[SELECTED EXTRACT Boundary: Start]
Maximum Number of Points with Cost

Problem Description

You are given an m x n integer matrix points. Starting with 0 points, you want to maximize the number of points you can get from the matrix.

• You must pick one cell in each row.
• Picking the cell at coordinates (r, c) will add points[r][c] to your score.
• However, moving to a cell in the next row that is far from the previous cell will incur a penalty. The penalty is defined as the absolute difference between the column indices of the two cells.

The goal is to find the maximum number of points you can achieve.

Example

Given a matrix:

points = [
    [1, 2, 3],
    [1, 5, 1],
    [3, 1, 1]
]

The maximum points you can achieve is 9 by picking cells at (0, 2), (1, 1), and (2, 0).

Solution Approach

Dynamic Programming (DP)

We can solve this problem using a dynamic programming approach. Here's how:

Step 1: Define the DP Table

Let dp[r][c] represent the maximum points that can be obtained if you end up in cell (r, c) in the r-th row.

Step 2: Base Case

For the first row, the DP values are simply the values in the first row of the matrix because there is no penalty for the first choice:

dp[0][c] = points[0][c]

Step 3: Recurrence Relation

For each subsequent row r, calculate dp[r][c] as follows:

dp[r][c] = max(dp[r-1][k] - abs(k - c)) + points[r][c] for all k in range(n)

However, directly computing this for each cell would be too slow, so we optimize it using left-to-right and right-to-left sweeps.

Step 4: Optimization with Two Sweeps

• Left to Right Sweep: This considers the best possible values when moving from the leftmost column towards the right.
• Right to Left Sweep: This considers the best possible values when moving from the rightmost column towards the left.
[SELECTED EXTRACT Boundary: End]
[DATA TO EXAMINE Boundary: Start]
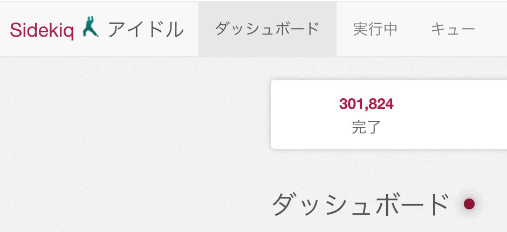This screenshot has height=232, width=507.
Task: Click the pulsing dot next to the heading
Action: tap(469, 204)
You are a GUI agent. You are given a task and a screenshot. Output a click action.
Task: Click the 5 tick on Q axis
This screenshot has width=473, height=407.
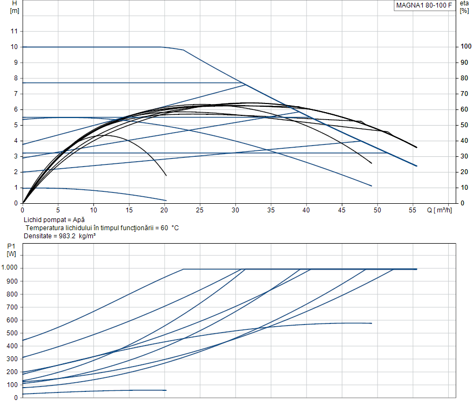pyautogui.click(x=58, y=210)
[DATA TO EXAMINE Boundary: End]
▶ [TO DO]
1. List the titles of the numbered steps in the explanation of the maximum-points-with-cost problem above.
2. From the explanation of the maximum-points-with-cost problem, render this sentence in Spanish: "The goal is to find the maximum number of points you can achieve."
3. Pick up the explanation of the maximum-points-with-cost problem where it stops and write its next part.

▶ [TASK-BY-TASK OUTPUTS]
1.
Step 1: Define the DP Table
Step 2: Base Case
Step 3: Recurrence Relation
Step 4: Optimization with Two Sweeps

2. El objetivo es encontrar el número máximo de puntos que puedes conseguir.

3.
This reduces the time complexity of our solution to O(m * n).

Step 5: Final Result

After processing all rows, the maximum value in dp will give you the maximum points achievable.

Pseudocode

def maxPoints(points):
    m, n = len(points), len(points[0])
    
    # DP array initialization
    dp = points[0]
    
    for r in range(1, m):
        # Left to right sweep
        left_max = [0] * n
        left_max[0] = dp[0]
        for c in range(1, n):
            left_max[c] = max(left_max[c-1] - 1, dp[c])
        
        # Right to left sweep
        right_max = [0] * n
        right_max[-1] = dp[-1]
        for c in range(n-2, -1, -1):
            right_max[c] = max(right_max[c+1] - 1, dp[c])
        
        # Update dp for the current row
        for c in range(n):
            dp[c] = points[r][c] + max(left_max[c], right_max[c])
    
    return max(dp)

Complexity Analysis

• Time Complexity: O(m * n) where m is the number of rows and n is the number of columns.
• Space Complexity: O(n) since we only keep the current and previous row's DP values.

How to Use

1. Implement the provided Python function in your codebase.
2. Call the function maxPoints(points) with your matrix points.
3. The function will return the maximum points you can achieve.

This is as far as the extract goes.